The pipeline reports every routine failure as a value, so an exception reaching the web layer is an escape from some dependency's typed contract. Each effectful route runs under a perimeter (perimeterGuard in Ecluse.Runtime.Server). Pre-commit (nothing written to the client), the escape is classified into the closed RequestFault vocabulary (Ecluse.Core.Server.Fault), counted on ecluse.serve.perimeter.faults, logged with an audit payload, and answered with the route's declared neutral 500; no fault detail reaches a client. Post-commit (the response has begun), there's no second response to give, so the escape rethrows: warp tears the connection down and the scOnException hook records it, filtered through defaultShouldDisplayException so routine client disconnects stay quiet. Asynchronous exceptions are never caught: cancellation tears a request down like any thread. The perimeter is one of the two outer edges of the system-wide fault model, which owns the disposition vocabulary this section renders over HTTP.

Middleware and helper libraries

The dividing principle: adopt libraries for cross-cutting infrastructure identical for every service; hand-roll anything that encodes the domain or wire contract.

Écluse composes wai-extra middleware around the Application: RequestSizeLimit (a defensive body cap), RealIp/ForwardedFor (correct client IP behind a load balancer), and Timeout. It deliberately avoids two: Autohead, which answers HEAD by running the GET handler and discarding the body (see HEAD on artifacts), and Gzip, since artifacts are already compressed and re-compressing would fight the backpressure above. unliftio lifts bracket/finally/async into the reader so resource-safety stays ergonomic. Handlers run in Handler, a reader over a per-request RequestCtx that pairs the shared ServeRuntime (ctxRuntime: data-plane managers, caches, queue, recording ports) with the matched mount's binding (ctxMount); shared runtime state lives in ServeRuntime, not a StateT layer.

The router (routerOf/matchRoute), the response and error helpers, a thin katip logging middleware, and conditional-GET / ETag handling are hand-rolled. For pass-through bodies (artifacts) the client's validators are relayed upstream and 304s passed back unchanged. For transformed bodies (every packument, merged and filtered) the served body differs from any single upstream's, so Écluse serves its own ETag, derived from the serve's inputs (the origin bodies' digests, the surviving version sets, the mount base URL). It can never call a changed document unchanged, though it may change spuriously (a harmless extra 200, never a wrong 304), and deriving it from inputs lets a 304 skip assembly entirely. Routing libraries (wai-routes, wai-routing) are declined: segment-based, they'd fight the encoded-slash handling the small pure router gets right.

Graceful shutdown

A rolling deploy or pod eviction takes an instance down while clients and the load balancer still point at it. On SIGTERM/SIGINT Écluse runs a full graceful drain so in-flight work isn't cut off:

  1. Readiness flips, liveness holds. GET /readyz returns 503 while GET /livez stays 200. The readiness 503 is the signal a load balancer or mesh watches to stop routing new traffic here; liveness stays green because a draining instance is alive and finishing work, so an orchestrator must not kill it early.
  2. Going-away header. While draining, every response carries Connection: close, so a keep-alive pool closes the socket after the response and the next request opens a fresh connection the mesh routes to a ready instance.
  3. Drain, then exit. The instance stops accepting new connections and waits for in-flight requests and in-progress artifact streams to finish (a half-delivered tarball runs to completion), bounded by ECLUSE_SERVER__SHUTDOWN_DRAIN_TIMEOUT (default 30 seconds), then exits regardless so a stuck request can't pin the old instance open.
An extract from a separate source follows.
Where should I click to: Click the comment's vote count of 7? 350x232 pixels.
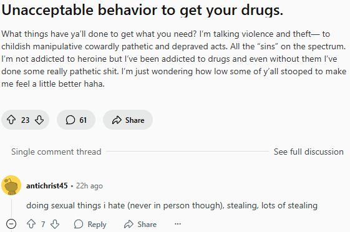click(43, 224)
Set the platform's termination grace period longer than ECLUSE_SERVER__SHUTDOWN_DRAIN_TIMEOUT so the orchestrator doesn't SIGKILL mid-drain (for example a Kubernetes terminationGracePeriodSeconds comfortably above it). When Écluse is attached to an interactive terminal, a second Ctrl+C (or Ctrl+D) forces an immediate halt that bypasses the drain; this is gated on standard input being a TTY, so production has no such bypass.